Resenha 37 segundos - filme

Publicado em sex 31 maio 2024 na categoria Cinema

Resenha do Filme: 37 segundos

Resumo para apressados

Para aqueles com pressa, o filme 37 segundos é o que podemos chamar de "Pure Cinema". A direção e roteiro de Mitsuyo Miyazaki nos levam, com sensibilidade e beleza, a acompanhar a jornada pessoal de Yuma Takada, uma desenhista talentosa de mangá, em sua busca pessoal por descobertas e autonomia. Mesmo fugindo dos clichês, existe um grande risco de você ficar com cisco nos olhos ao longo do filme!
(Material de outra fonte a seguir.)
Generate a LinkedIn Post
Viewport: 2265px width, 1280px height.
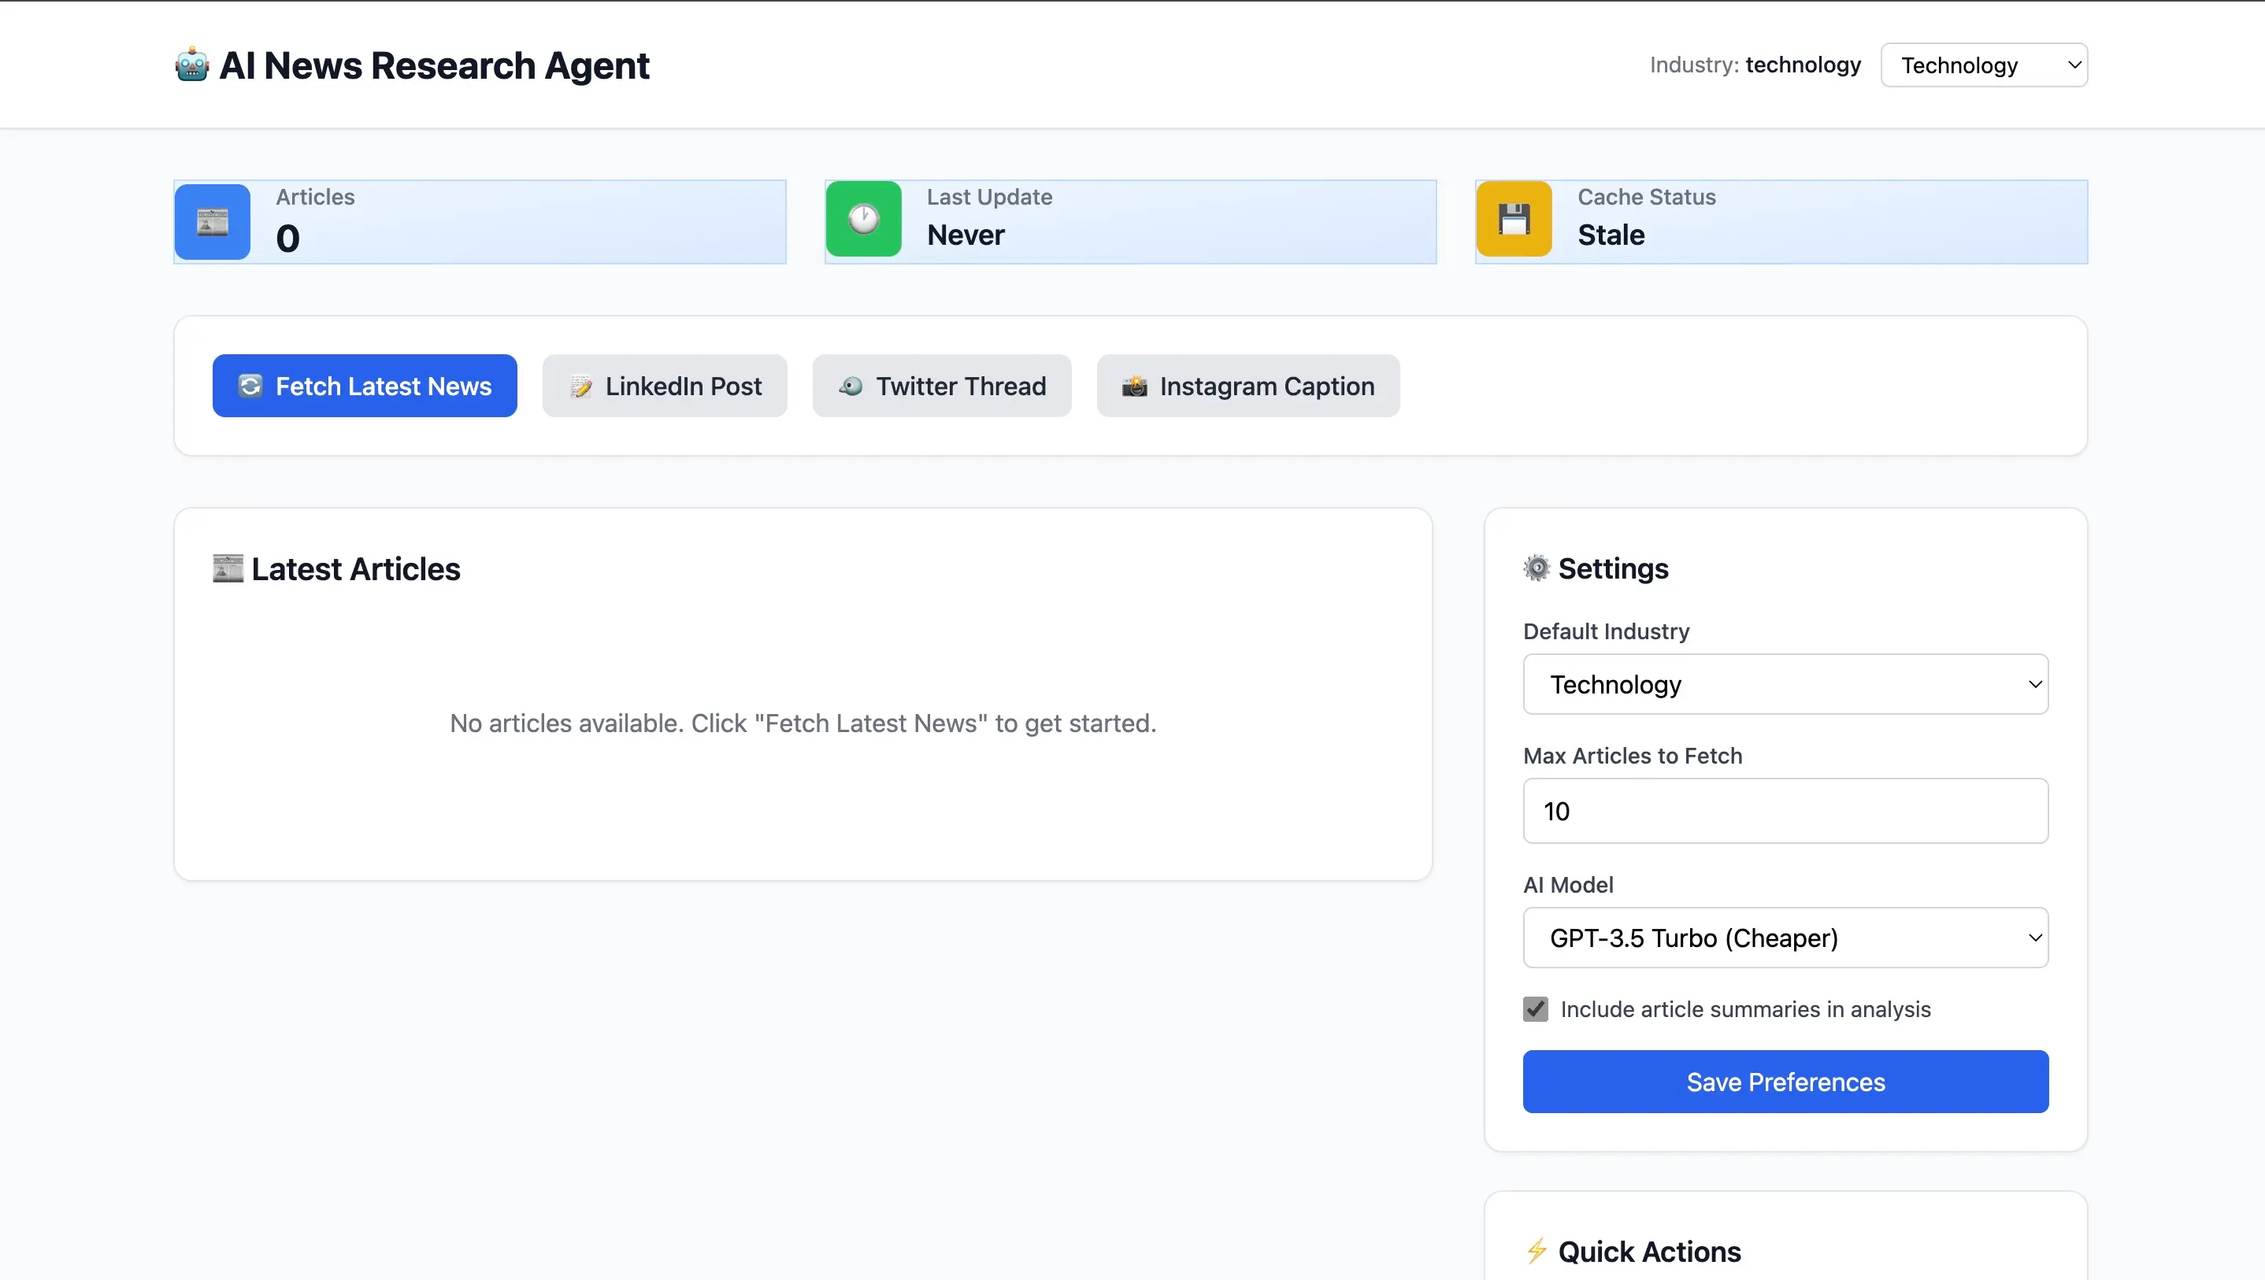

Você foi avisada/o!

Resenha com mais de 500 caracteres (sem grandes revelações)

Yuma é uma jovem de 23 anos, excelente criadora e desenhista de mangás, que tem paralisia cerebral, e por conta disso, tem dificuldades motoras e de mobilidade! Vive com sua mãe e trabalha (desenhando mangás) com sua prima.

Na jornada pessoal de Yuma, eu refleti sobre como o modelo biomédico da deficiência - que entende a deficiência como uma questão individual, uma "lesão a ser curada", não dá conta das diversas situações vivenciadas pela personagem, nem, também, o modelo "oposto" - o modelo social da deficiência - que considera a deficiência como uma construção social, uma questão coletiva em que a sociedade é que cria barreiras para aqueles corpos (ou modos de ser e estar no mundo) que não se aproximam dos corpos "normativos" e produtivos de uma sociedade (capitalista).

Embora tecnologias assistivas, como cadeiras de rodas motorizadas, por exemplo, e ambientes acessíveis (como rampas em metrôs e aparelhos sanitários com altura para cadeirantes) possam minimizar as barreiras para que todas e todos possam viver plenamente, muitas outras opressões atingem as pessoas com alguma deficiência! Um modelo biopsicossocial da deficiência, talvez, consiga dar contas das diversas complexidades e barreiras para a vida plena de pessoas com deficiência...

A beleza do filme, no entando, visto do modo como ele me tocou, está na maneira particular como a personagem principal enfrenta o capacitismo (esta categoria estrutural e estruturante na sociedade capitalista)!

No lugar de combater o capacitismo com outras opressões (cancelar para sempre pessoas que tiveram atitudes capacitistas - criar um "nós, os oprimidos, contra os outros, os opressores" ) ela, com seu jeito carismático, oferece a generosidade pedagógica de outra(s) chance(s) - a despeito das várias decepções e angústias que implicam esta opção...

É interessante notar, também, como o roteiro nos apresenta, no filme, as contradições que encontramos também na vida real. Os espaços em que nossa cultura judaico-cristã considerariam mais acolhedores - a família, por exemplo, podem ser os mais opressivos! E os espaços mais "suspeitos" - como a redação de uma revista de mangás de conteúdos pornográficos ou uma zona de prostitução, e mesmo profissionais do sexo - podem ser os mais acolhedores e onde a personagem vai encontrar mais esculta, empatia e cuidados!

É um filme sobre a singularidade de cada experiência! Sobre entender que as pessoas e as situações são sempre mais complexas do que visões binárias: bons x maus; opressores x oprimidos, etc. Que muitos de nós precisamos, também, do nosso tempo individual, de experimentarmos nossas singularidades, mas também que não podemos perder de vista que, viver em sociedade é comprender a interdependência de todas e todos.

É um filme que, para mim, explicita vários dos 10 princípios da Justiça Defiça, como por exemplo, o 5º e o 9º princípio:

"Cada pessoa é cheia de histórias e experiências de vida. Cada pessoa tem uma experiência interior composta por seus próprios pensamentos, sensações, emoções, fantasias sexuais, percepções e peculiaridades. Pessoas com deficiência são pessoas inteiras."

ou

"Podemos compartilhar responsabilidades por nossas necessidades de acesso, podemos pedir que nossas necessidades sejam satisfeitas sem comprometer nossa integridade, podemos equilibrar a autonomia enquanto estamos em comunidade, podemos não ter medo de nossas vulnerabilidades, sabendo que nossos pontos fortes serão respeitados."

Amei as imagens do filme, o constraste entre Japão e Tailândia, e pude compreender porque os banheiros públicos japoneses despertaram tanto fetiche no Win Wenders (a ponto dele fazer o belíssimo: Dias Perfeitos).

Como disse, no início deste texto, 37 segundos é o mais puro "Magnifique Cinema"!